Microsoftが、これまで分かれていた個人向けCopilotとMicrosoft 365 Copilotを、一つの「Copilot」体験へまとめる展開を始めました。
「そもそもCopilotって分かれていたの?」
という人も多いかもしれません。
実はこれまで、普段の質問や画像生成などに使う個人向けCopilotと、WordやExcel、Outlook、Teamsなど仕事での利用を想定したMicrosoft 365 Copilotは、別々の入口として提供されてきました。
今回の変更では、この分かりにくさを整理し、一つのCopilotから個人用と仕事用を行き来しやすくします。
ただし、統合に合わせて個人向けCopilotの一部機能が8月18日に終了・縮小されます。
特にGroup ChatやPodcastsを使っている人は、残しておきたいデータを早めに保存しておいたほうがよさそうです。
Copilotの「入口」が一つになる
Windows Centralの報道によると、新しいCopilot体験は8月13日からモバイルとWebを中心に段階的な展開が始まりました。
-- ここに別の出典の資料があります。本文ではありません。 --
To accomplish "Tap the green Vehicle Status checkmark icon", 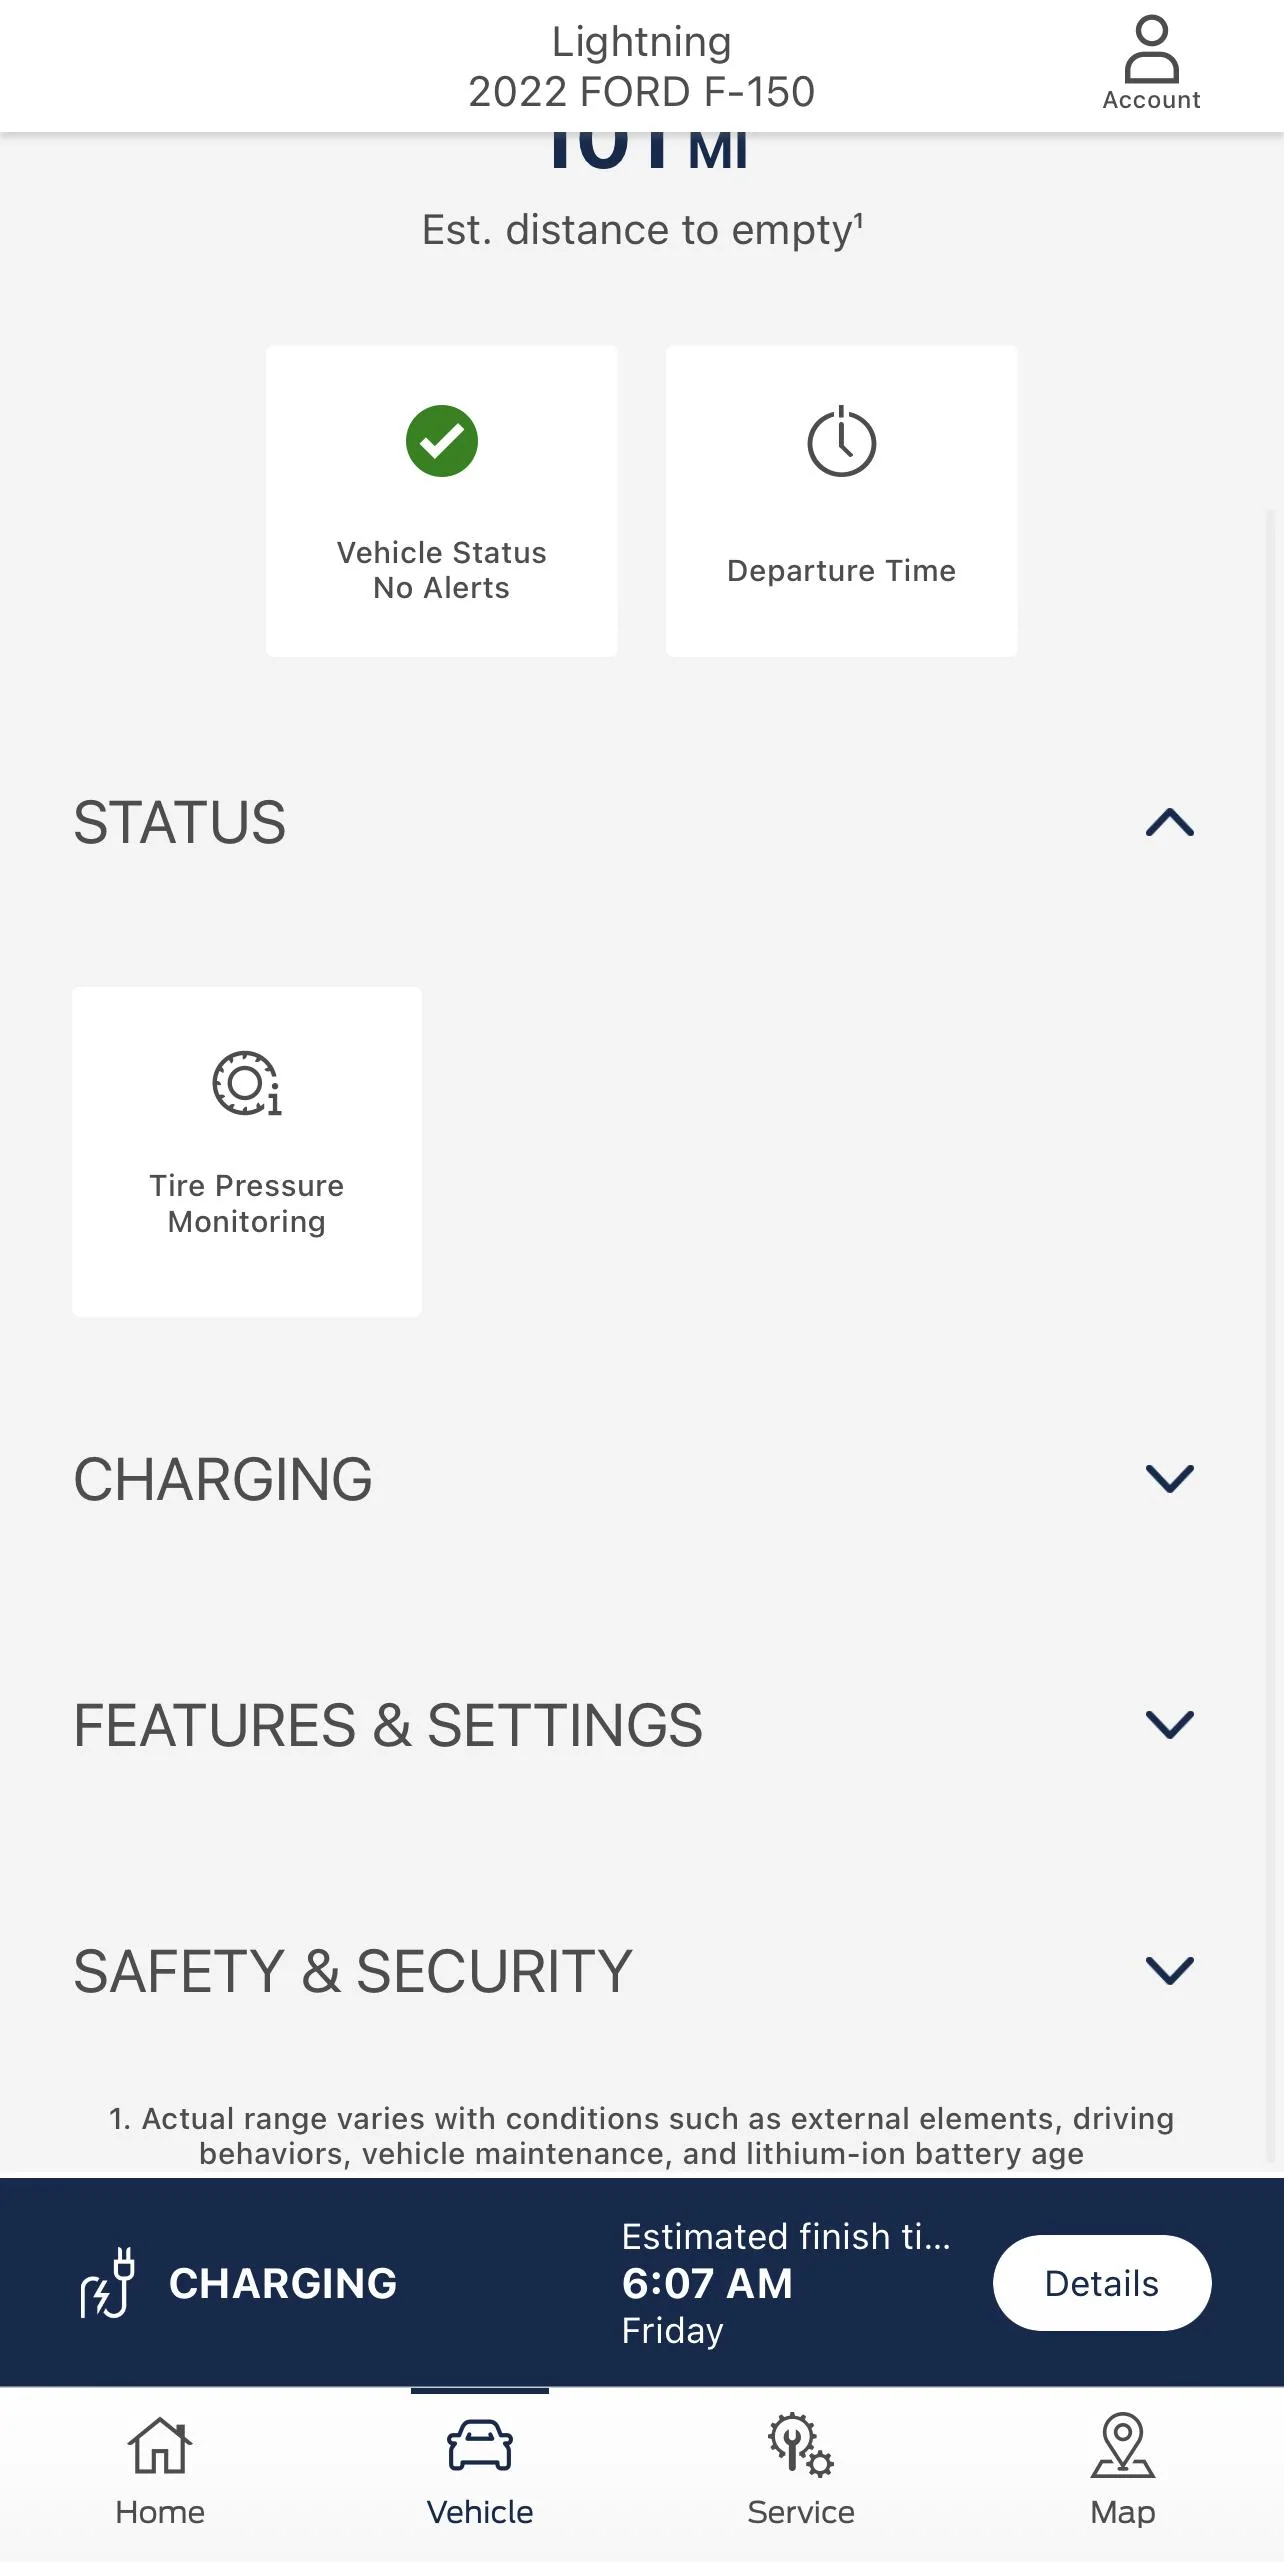I will 441,441.
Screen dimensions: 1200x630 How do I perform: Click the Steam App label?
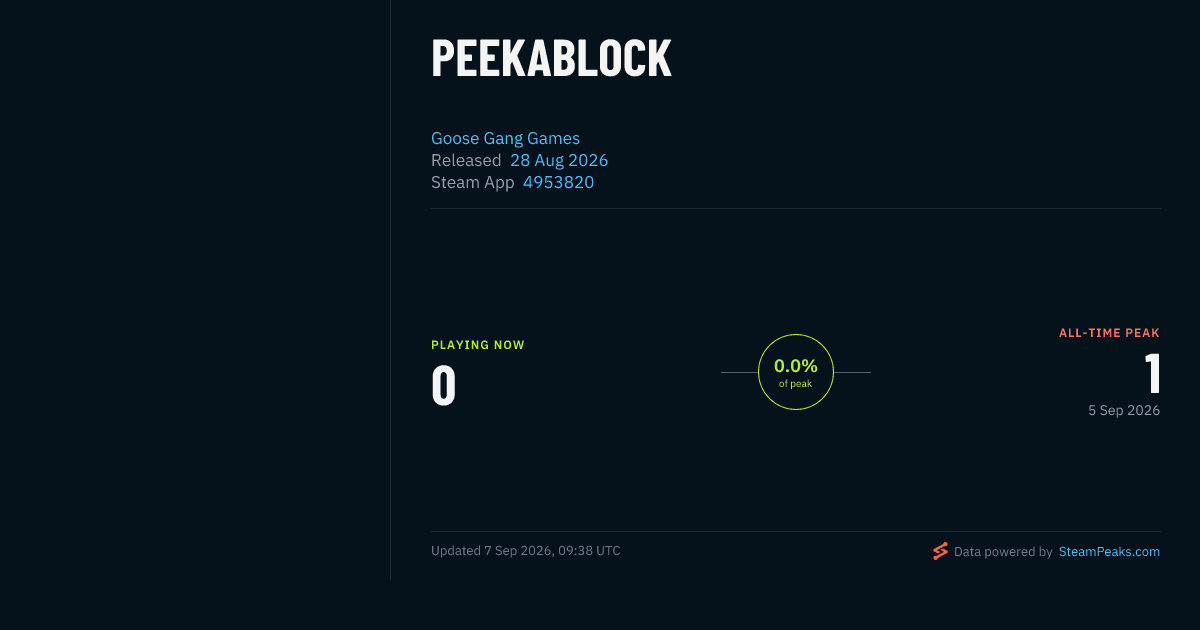pos(473,182)
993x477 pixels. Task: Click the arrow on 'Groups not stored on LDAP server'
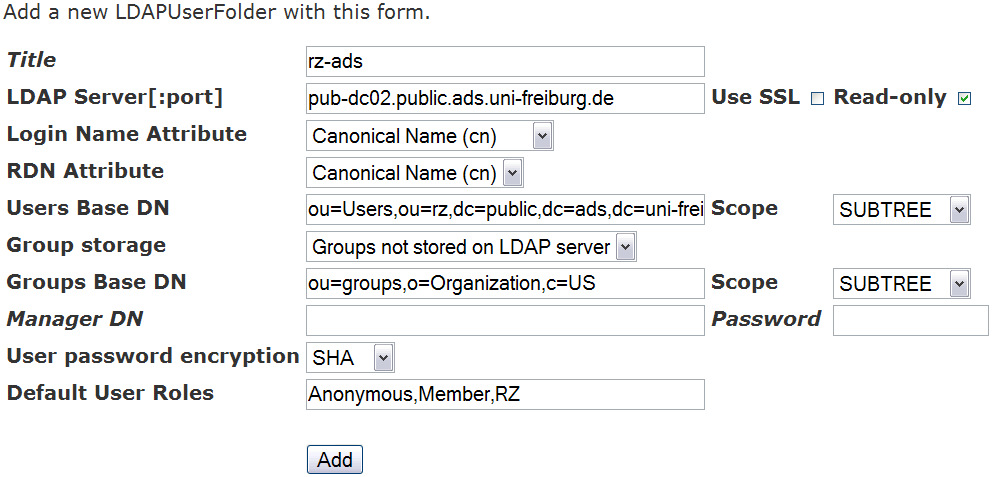[625, 247]
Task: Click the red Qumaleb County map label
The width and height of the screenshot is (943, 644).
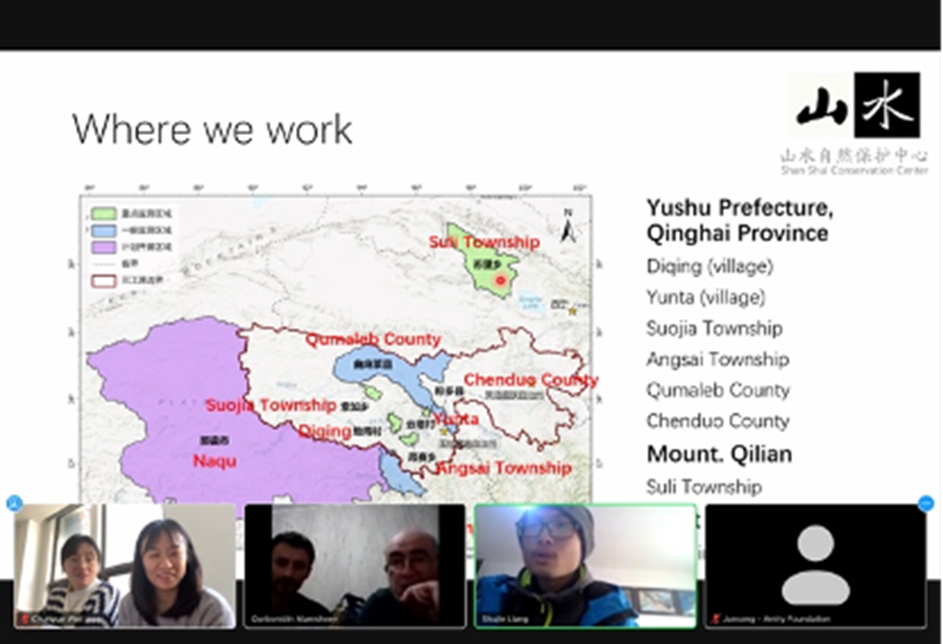Action: [373, 340]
WindowsとmacOSでも順次展開されるため、すぐに全員の画面が変わるわけではありません。
今回のポイントは、個人向けCopilotとMicrosoft 365 Copilotの入口を一つに近づけることです。
これまでMicrosoftのCopilotは、個人で利用するものと、会社や学校のMicrosoft 365環境で利用するものが分かれていました。
同じ「Copilot」という名前なのに入口や機能が違うため、一般ユーザーには少々分かりにくい状態だったわけです。
今回の統合によって、一つのCopilotから個人用と仕事用を切り替えて使いやすくなります。
統合されても会社と個人のデータは別
ここで心配になるのが、
「一つのCopilotになったら、個人と会社のデータも混ざるのでは?」
という点ですが、これは別のままです。
個人のMicrosoftアカウントと会社・学校のアカウントは引き続き分離され、組織側のセキュリティやプライバシー、管理ポリシーも適用されます。
一つになるのは主に「入口や利用体験」であって、個人と会社のデータを一つにまとめる変更ではありません。
ただし画面が似てくる分、個人用と仕事用の両方を利用している人は、現在どちらのアカウントを使っているのか確認する習慣をつけたほうがよいでしょう。
一方で8月18日に3つの機能が変わる
今回注意したいのはこちらです。
Copilotの統合に合わせて、個人向けで提供されていたGroup Chat、Podcasts、Deep Researchが8月18日に終了・縮小されます。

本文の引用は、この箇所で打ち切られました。